▶ **WHAT NEEDS TO BE DONE**
A verbatim reproduction of every entry is the expected answer.

====== GIVEN RECORDS ======

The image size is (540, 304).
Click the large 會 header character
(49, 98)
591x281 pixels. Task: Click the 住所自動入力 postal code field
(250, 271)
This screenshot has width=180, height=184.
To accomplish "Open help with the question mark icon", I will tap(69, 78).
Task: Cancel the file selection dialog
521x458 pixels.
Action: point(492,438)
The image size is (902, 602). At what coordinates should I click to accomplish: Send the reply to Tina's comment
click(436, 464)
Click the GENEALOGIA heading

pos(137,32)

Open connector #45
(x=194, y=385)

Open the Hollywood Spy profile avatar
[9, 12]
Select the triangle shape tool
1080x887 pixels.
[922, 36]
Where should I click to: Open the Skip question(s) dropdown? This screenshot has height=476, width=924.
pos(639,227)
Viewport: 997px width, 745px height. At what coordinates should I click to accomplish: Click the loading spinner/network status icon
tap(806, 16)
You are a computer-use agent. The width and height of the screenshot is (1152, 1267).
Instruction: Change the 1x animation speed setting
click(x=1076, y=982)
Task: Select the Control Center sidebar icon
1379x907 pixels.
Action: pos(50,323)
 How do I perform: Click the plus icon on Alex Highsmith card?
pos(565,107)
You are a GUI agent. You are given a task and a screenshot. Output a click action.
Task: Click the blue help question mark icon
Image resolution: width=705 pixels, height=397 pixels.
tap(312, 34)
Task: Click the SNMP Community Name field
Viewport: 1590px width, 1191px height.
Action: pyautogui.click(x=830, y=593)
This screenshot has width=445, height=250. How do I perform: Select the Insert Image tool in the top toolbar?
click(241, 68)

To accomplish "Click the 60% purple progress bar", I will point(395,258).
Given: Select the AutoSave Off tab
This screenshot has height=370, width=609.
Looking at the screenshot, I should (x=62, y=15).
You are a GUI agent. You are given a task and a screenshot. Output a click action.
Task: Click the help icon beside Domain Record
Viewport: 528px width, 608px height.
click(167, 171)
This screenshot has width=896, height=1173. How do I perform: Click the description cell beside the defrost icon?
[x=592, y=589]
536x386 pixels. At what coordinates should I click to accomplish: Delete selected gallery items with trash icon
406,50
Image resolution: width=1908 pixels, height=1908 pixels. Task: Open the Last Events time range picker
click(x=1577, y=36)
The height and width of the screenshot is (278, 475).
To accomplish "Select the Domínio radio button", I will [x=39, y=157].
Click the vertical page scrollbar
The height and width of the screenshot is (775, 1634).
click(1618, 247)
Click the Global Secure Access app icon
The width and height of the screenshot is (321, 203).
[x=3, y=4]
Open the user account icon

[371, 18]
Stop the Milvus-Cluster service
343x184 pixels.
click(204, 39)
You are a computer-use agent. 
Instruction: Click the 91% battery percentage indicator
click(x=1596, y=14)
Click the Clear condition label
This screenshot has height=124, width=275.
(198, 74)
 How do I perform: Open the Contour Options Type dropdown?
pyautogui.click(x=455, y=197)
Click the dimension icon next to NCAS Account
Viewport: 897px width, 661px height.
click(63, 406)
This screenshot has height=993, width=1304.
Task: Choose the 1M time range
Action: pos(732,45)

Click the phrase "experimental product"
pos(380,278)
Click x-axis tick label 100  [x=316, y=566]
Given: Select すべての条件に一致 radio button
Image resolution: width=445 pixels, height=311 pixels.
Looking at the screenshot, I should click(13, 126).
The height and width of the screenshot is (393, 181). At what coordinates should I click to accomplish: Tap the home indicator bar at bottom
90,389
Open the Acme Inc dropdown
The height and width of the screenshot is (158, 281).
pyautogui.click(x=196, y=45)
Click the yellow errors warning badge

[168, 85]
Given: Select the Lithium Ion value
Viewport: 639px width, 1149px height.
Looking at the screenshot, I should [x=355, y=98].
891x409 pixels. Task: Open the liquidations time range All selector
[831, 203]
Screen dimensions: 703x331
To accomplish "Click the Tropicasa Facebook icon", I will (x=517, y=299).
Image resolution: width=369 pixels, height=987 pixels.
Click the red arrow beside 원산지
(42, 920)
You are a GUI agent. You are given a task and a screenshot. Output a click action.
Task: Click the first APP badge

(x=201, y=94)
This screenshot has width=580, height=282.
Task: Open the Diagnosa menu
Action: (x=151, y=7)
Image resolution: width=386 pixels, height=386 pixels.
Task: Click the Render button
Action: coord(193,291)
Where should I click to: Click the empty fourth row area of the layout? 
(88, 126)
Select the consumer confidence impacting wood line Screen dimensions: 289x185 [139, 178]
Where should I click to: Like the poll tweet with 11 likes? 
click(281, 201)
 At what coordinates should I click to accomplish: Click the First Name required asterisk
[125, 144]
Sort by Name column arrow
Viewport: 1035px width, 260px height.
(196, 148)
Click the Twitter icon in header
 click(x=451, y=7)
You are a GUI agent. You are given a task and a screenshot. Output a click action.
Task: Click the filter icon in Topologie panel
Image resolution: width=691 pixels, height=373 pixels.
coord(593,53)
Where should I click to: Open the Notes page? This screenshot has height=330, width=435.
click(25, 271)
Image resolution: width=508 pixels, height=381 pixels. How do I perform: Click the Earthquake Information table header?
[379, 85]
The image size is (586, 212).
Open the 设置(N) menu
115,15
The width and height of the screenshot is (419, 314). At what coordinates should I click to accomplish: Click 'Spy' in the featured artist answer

======

▶ **RESPONSE**
The image size is (540, 304).
Click the large 會 header character
(49, 98)
591x281 pixels. Task: Click the 住所自動入力 postal code field
(250, 271)
This screenshot has width=180, height=184.
To accomplish "Open help with the question mark icon", I will tap(69, 78).
Task: Cancel the file selection dialog
521x458 pixels.
Action: point(492,438)
The image size is (902, 602). At what coordinates should I click to accomplish: Send the reply to Tina's comment
click(436, 464)
Click the GENEALOGIA heading

pos(137,32)

Open connector #45
(x=194, y=385)

Open the Hollywood Spy profile avatar
[9, 12]
Select the triangle shape tool
1080x887 pixels.
[922, 36]
Where should I click to: Open the Skip question(s) dropdown? This screenshot has height=476, width=924.
pos(639,227)
Viewport: 997px width, 745px height. At what coordinates should I click to accomplish: Click the loading spinner/network status icon
tap(806, 16)
You are a computer-use agent. The width and height of the screenshot is (1152, 1267).
Instruction: Change the 1x animation speed setting
click(x=1076, y=982)
Task: Select the Control Center sidebar icon
1379x907 pixels.
Action: pos(50,323)
 How do I perform: Click the plus icon on Alex Highsmith card?
pos(565,107)
You are a GUI agent. You are given a task and a screenshot. Output a click action.
Task: Click the blue help question mark icon
Image resolution: width=705 pixels, height=397 pixels.
tap(312, 34)
Task: Click the SNMP Community Name field
Viewport: 1590px width, 1191px height.
Action: pyautogui.click(x=830, y=593)
This screenshot has width=445, height=250. How do I perform: Select the Insert Image tool in the top toolbar?
click(241, 68)

To accomplish "Click the 60% purple progress bar", I will point(395,258).
Given: Select the AutoSave Off tab
This screenshot has height=370, width=609.
Looking at the screenshot, I should (x=62, y=15).
You are a GUI agent. You are given a task and a screenshot. Output a click action.
Task: Click the help icon beside Domain Record
Viewport: 528px width, 608px height.
click(167, 171)
This screenshot has width=896, height=1173. How do I perform: Click the description cell beside the defrost icon?
[x=592, y=589]
536x386 pixels. At what coordinates should I click to accomplish: Delete selected gallery items with trash icon
406,50
Image resolution: width=1908 pixels, height=1908 pixels. Task: Open the Last Events time range picker
click(x=1577, y=36)
The height and width of the screenshot is (278, 475).
To accomplish "Select the Domínio radio button", I will [x=39, y=157].
Click the vertical page scrollbar
The height and width of the screenshot is (775, 1634).
click(1618, 247)
Click the Global Secure Access app icon
The width and height of the screenshot is (321, 203).
[x=3, y=4]
Open the user account icon

[371, 18]
Stop the Milvus-Cluster service
343x184 pixels.
click(204, 39)
You are a computer-use agent. 
Instruction: Click the 91% battery percentage indicator
click(x=1596, y=14)
Click the Clear condition label
This screenshot has height=124, width=275.
(198, 74)
 How do I perform: Open the Contour Options Type dropdown?
pyautogui.click(x=455, y=197)
Click the dimension icon next to NCAS Account
Viewport: 897px width, 661px height.
click(63, 406)
This screenshot has height=993, width=1304.
Task: Choose the 1M time range
Action: pos(732,45)

Click the phrase "experimental product"
pos(380,278)
Click x-axis tick label 100  [x=316, y=566]
Given: Select すべての条件に一致 radio button
Image resolution: width=445 pixels, height=311 pixels.
Looking at the screenshot, I should click(13, 126).
The height and width of the screenshot is (393, 181). At what coordinates should I click to accomplish: Tap the home indicator bar at bottom
90,389
Open the Acme Inc dropdown
The height and width of the screenshot is (158, 281).
pyautogui.click(x=196, y=45)
Click the yellow errors warning badge

[168, 85]
Given: Select the Lithium Ion value
Viewport: 639px width, 1149px height.
Looking at the screenshot, I should [x=355, y=98].
891x409 pixels. Task: Open the liquidations time range All selector
[831, 203]
Screen dimensions: 703x331
To accomplish "Click the Tropicasa Facebook icon", I will (x=517, y=299).
Image resolution: width=369 pixels, height=987 pixels.
Click the red arrow beside 원산지
(42, 920)
You are a GUI agent. You are given a task and a screenshot. Output a click action.
Task: Click the first APP badge

(x=201, y=94)
This screenshot has width=580, height=282.
Task: Open the Diagnosa menu
Action: (x=151, y=7)
Image resolution: width=386 pixels, height=386 pixels.
Task: Click the Render button
Action: coord(193,291)
Where should I click to: Click the empty fourth row area of the layout? 
(88, 126)
Select the consumer confidence impacting wood line Screen dimensions: 289x185 [139, 178]
Where should I click to: Like the poll tweet with 11 likes? 
click(281, 201)
 At what coordinates should I click to accomplish: Click the First Name required asterisk
[125, 144]
Sort by Name column arrow
Viewport: 1035px width, 260px height.
(196, 148)
Click the Twitter icon in header
 click(x=451, y=7)
You are a GUI agent. You are given a task and a screenshot. Output a click action.
Task: Click the filter icon in Topologie panel
Image resolution: width=691 pixels, height=373 pixels.
coord(593,53)
Where should I click to: Open the Notes page? This screenshot has height=330, width=435.
click(25, 271)
Image resolution: width=508 pixels, height=381 pixels. How do I perform: Click the Earthquake Information table header?
[379, 85]
The image size is (586, 212).
Open the 设置(N) menu
115,15
The width and height of the screenshot is (419, 314). At what coordinates should I click to accomplish: Click 'Spy' in the featured artist answer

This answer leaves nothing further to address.